Mutex stands for Mutual Exclusion. It ensures only one thread accesses the inner data at a time. Mutex is Sync. The inner data can be Send or !Send, but the mutex protects it.
use std::sync::{Arc, Mutex};
struct ThreadSafeState {
// Arc is Send and Sync. It uses atomic reference counting.
// Mutex ensures only one thread accesses the inner data at a time.
data: Arc<Mutex<String>>,
}
fn safe_spawn() {
let state = ThreadSafeState {
data: Arc::new(Mutex::new("hello".to_string())),
};
// Clone the Arc to share ownership.
// Arc::clone increments the atomic counter.
let state_clone = Arc::clone(&state.data);
std::thread::spawn(move || {
// Lock the mutex before accessing the data.
// This blocks other threads until the lock is released.
let guard = state_clone.lock().unwrap();
println!("{}", *guard);
});
}
Convention aside: Write Arc::clone(&data) instead of data.clone(). Both compile and do the same thing. The explicit form signals to readers that you are cloning the reference count, not the inner data. data.clone() looks like a deep clone. Arc::clone(&data) makes the shallow clone obvious. This small detail reduces cognitive load for anyone reviewing your code.
When you must go unsafe
Sometimes you have a type that the compiler cannot analyze. You might be wrapping a C library that uses thread-local storage. Or you might be building a custom allocator. The compiler sees raw pointers and assumes the worst. It marks the type as !Send and !Sync.
You can override this with unsafe impl. This tells the compiler, "I know what I am doing. Trust me."
struct UnsafeWrapper {
ptr: *mut u8,
}
// SAFETY:
// 1. The pointer is only accessed through a Mutex in the surrounding code.

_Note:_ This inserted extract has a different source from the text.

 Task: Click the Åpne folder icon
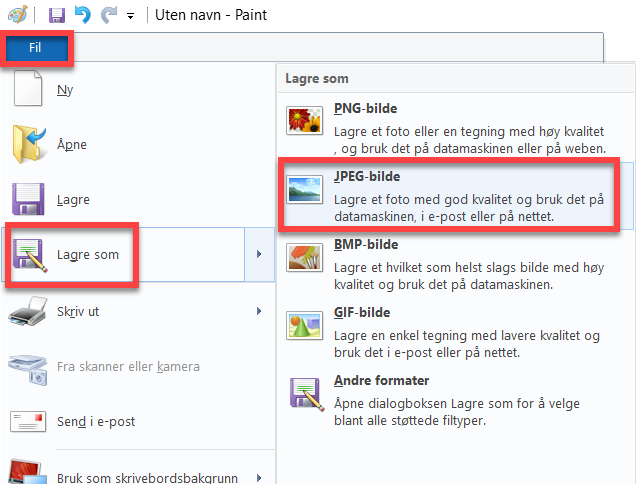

// 2. The memory is allocated and freed exclusively on the thread that holds the lock.
// 3. No aliasing occurs; only one reference exists at a time.
unsafe impl Send for UnsafeWrapper {}
unsafe impl Sync for UnsafeWrapper {}
The unsafe keyword shifts the burden of proof to you. The compiler will no longer check thread safety for this type. If your invariants are wrong, you get data races. Data races are undefined behavior. Your program can crash, corrupt memory, or leak secrets.
Treat the SAFETY comment as a proof. If you can't write it, you don't have one.
Decision matrix
Use Send when you need to move ownership of a value to another thread. Use Sync when you need to share a reference to a value across threads. Reach for Arc<T> when you need shared ownership of data across threads. Reach for Mutex<T> or RwLock<T> when you need to mutate shared data safely. Reach for Rc<T> when you are in a single-threaded context and want to avoid the overhead of atomic operations. Reach for unsafe impl Send only when you are wrapping a type that the compiler cannot analyze, and you can prove thread safety through invariants. Reach for current_thread runtime when your tasks capture !Send types and cannot be wrapped in safe abstractions.